┌──

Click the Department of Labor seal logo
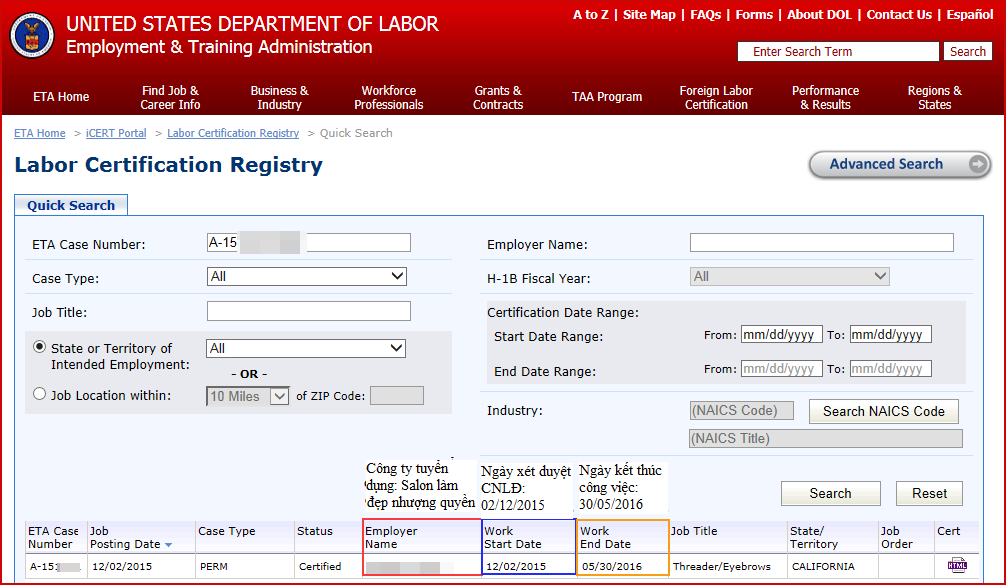click(32, 35)
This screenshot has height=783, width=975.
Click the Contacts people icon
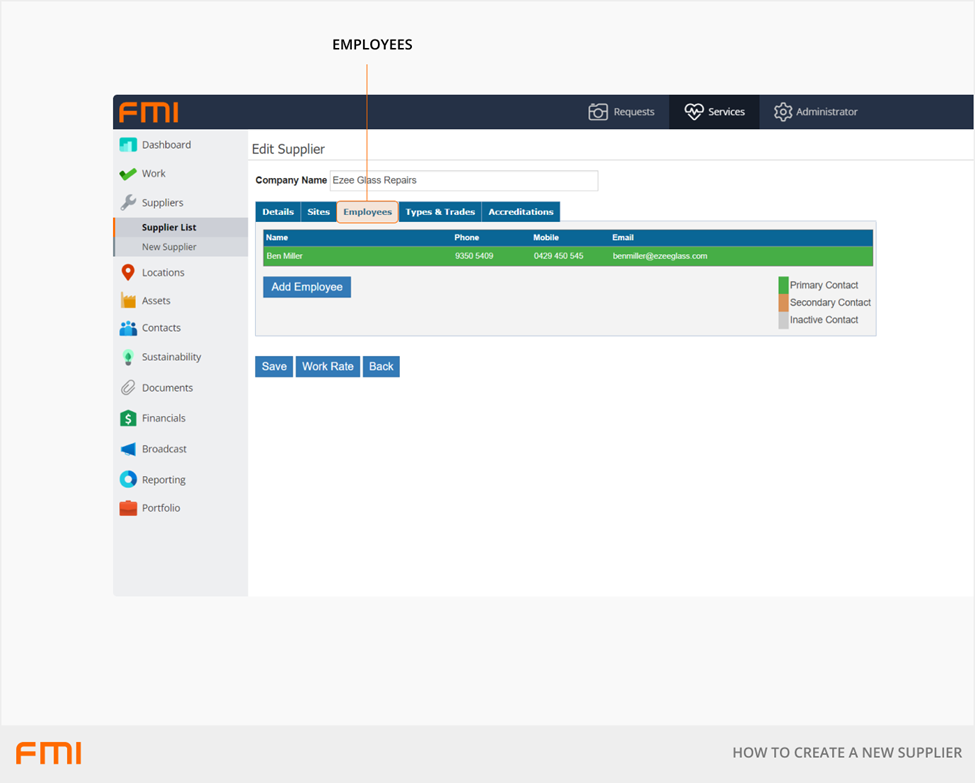128,328
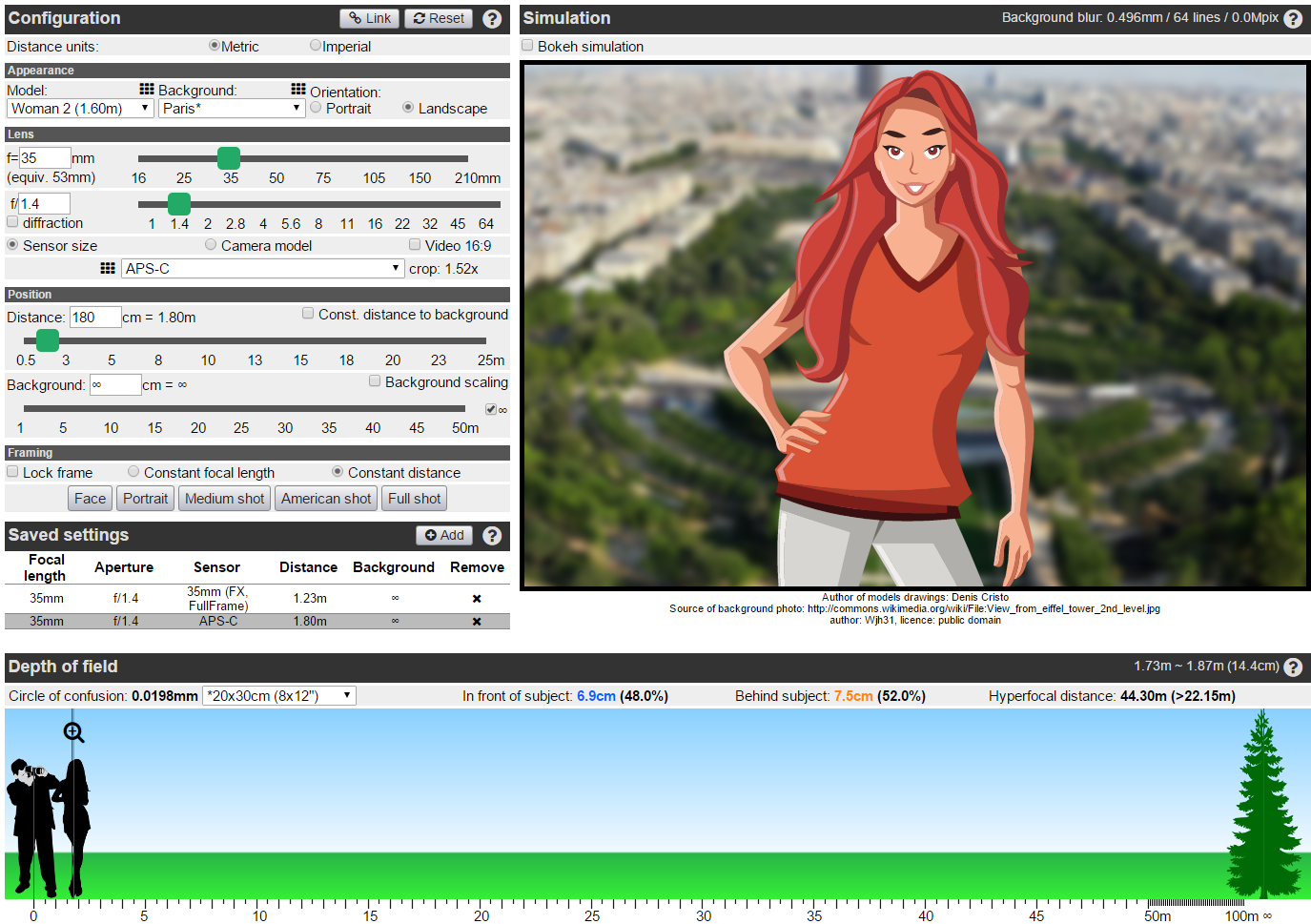Open the Depth of field help icon

tap(1293, 667)
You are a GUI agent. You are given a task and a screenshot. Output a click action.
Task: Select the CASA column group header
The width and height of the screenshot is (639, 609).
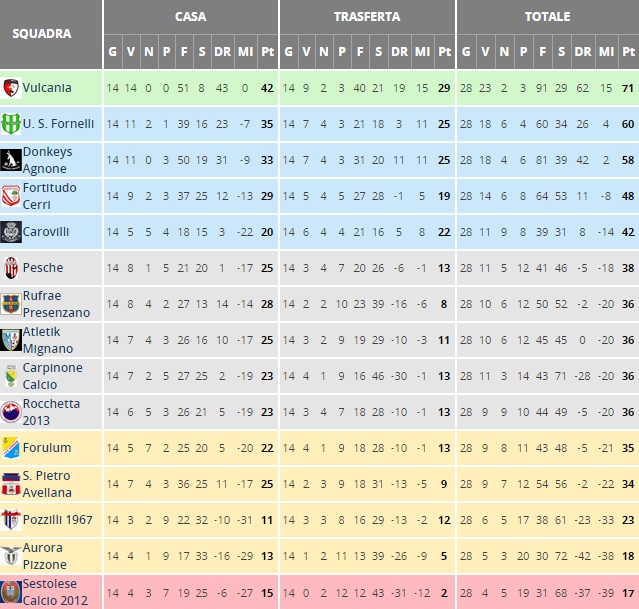click(191, 17)
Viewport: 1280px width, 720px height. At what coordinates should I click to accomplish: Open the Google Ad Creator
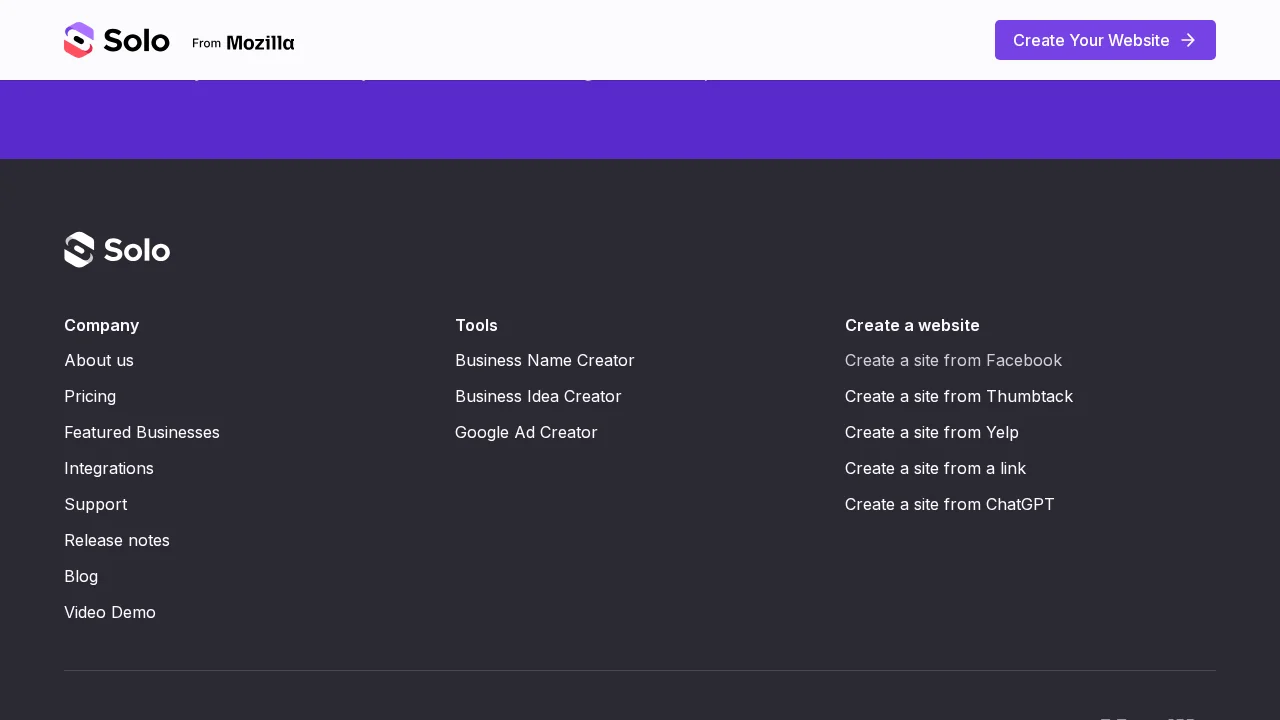526,432
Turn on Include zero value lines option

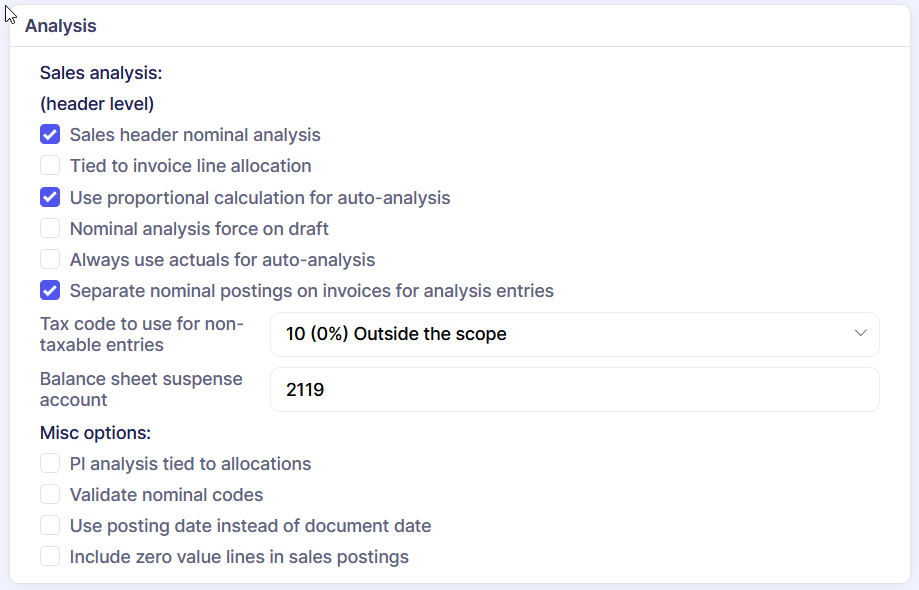pos(50,557)
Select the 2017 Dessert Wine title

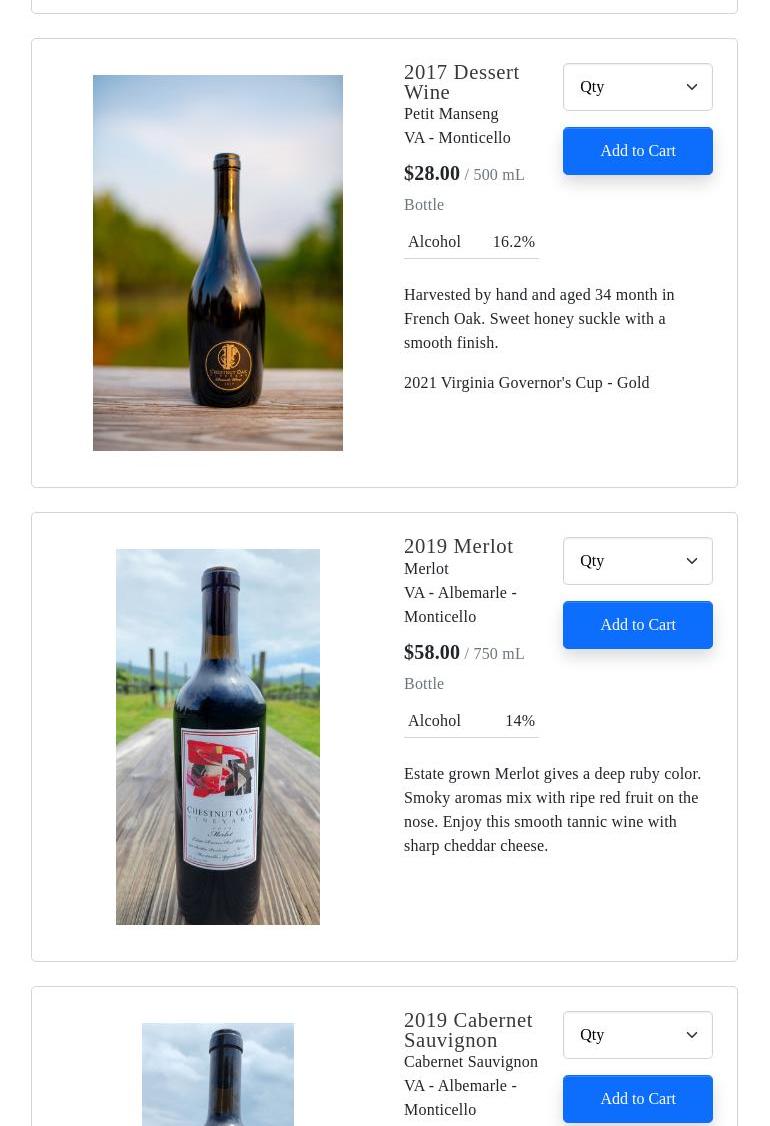pyautogui.click(x=461, y=82)
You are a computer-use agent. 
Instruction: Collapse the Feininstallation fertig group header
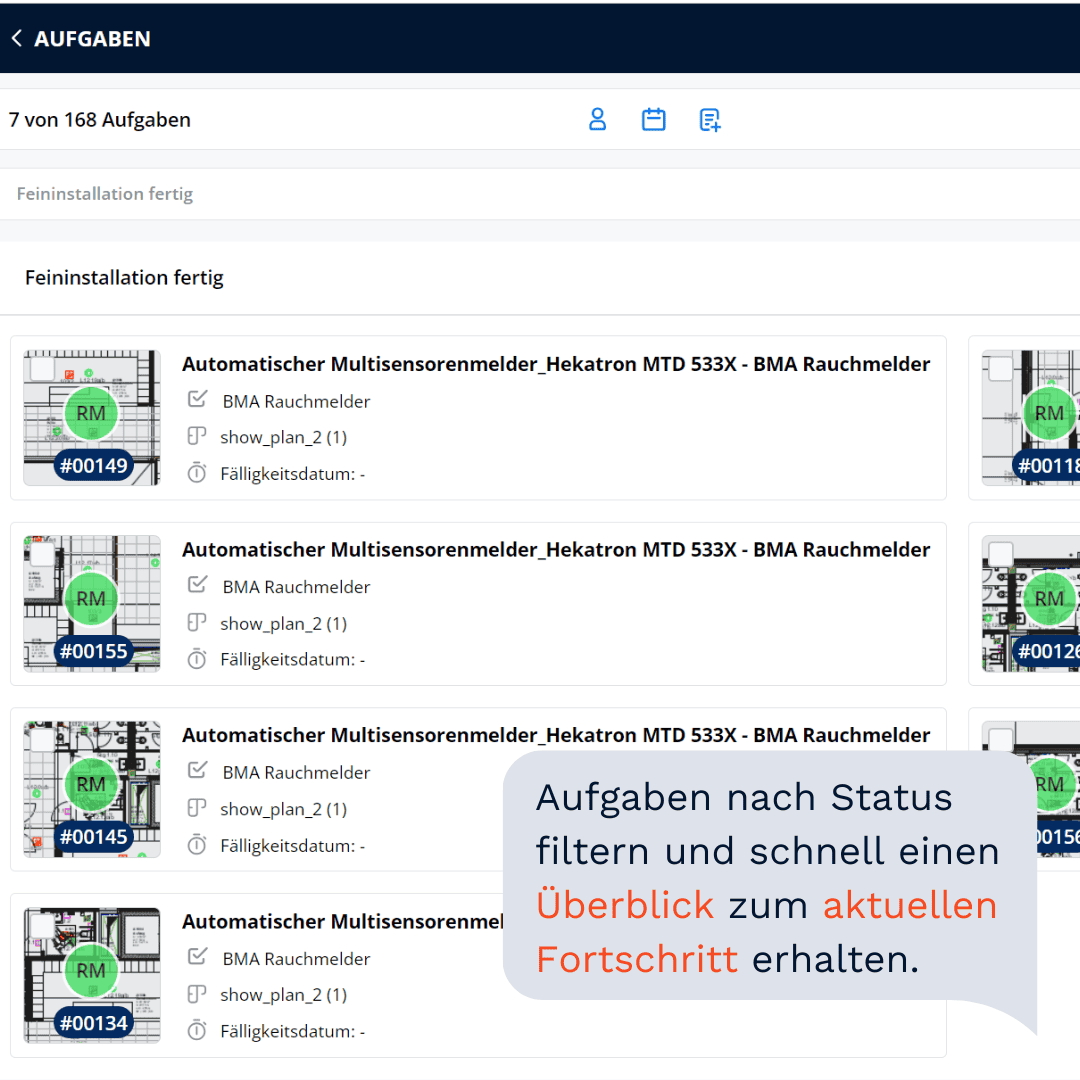[x=124, y=278]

└──

> _Work to be completed_
Transcribe every line from the one with "The width and" to the last line of the records above, exactly, excluding pictures.

> _Response to the task_
The width and height of the screenshot is (639, 609).
click(191, 17)
Viewport: 1280px width, 720px height. At what coordinates should I click to accomplish: Open the Google Ad Creator
526,432
Turn on Include zero value lines option

pos(50,557)
Select the 2017 Dessert Wine title

pyautogui.click(x=461, y=82)
You are a computer-use agent. 
Instruction: Collapse the Feininstallation fertig group header
[x=124, y=278]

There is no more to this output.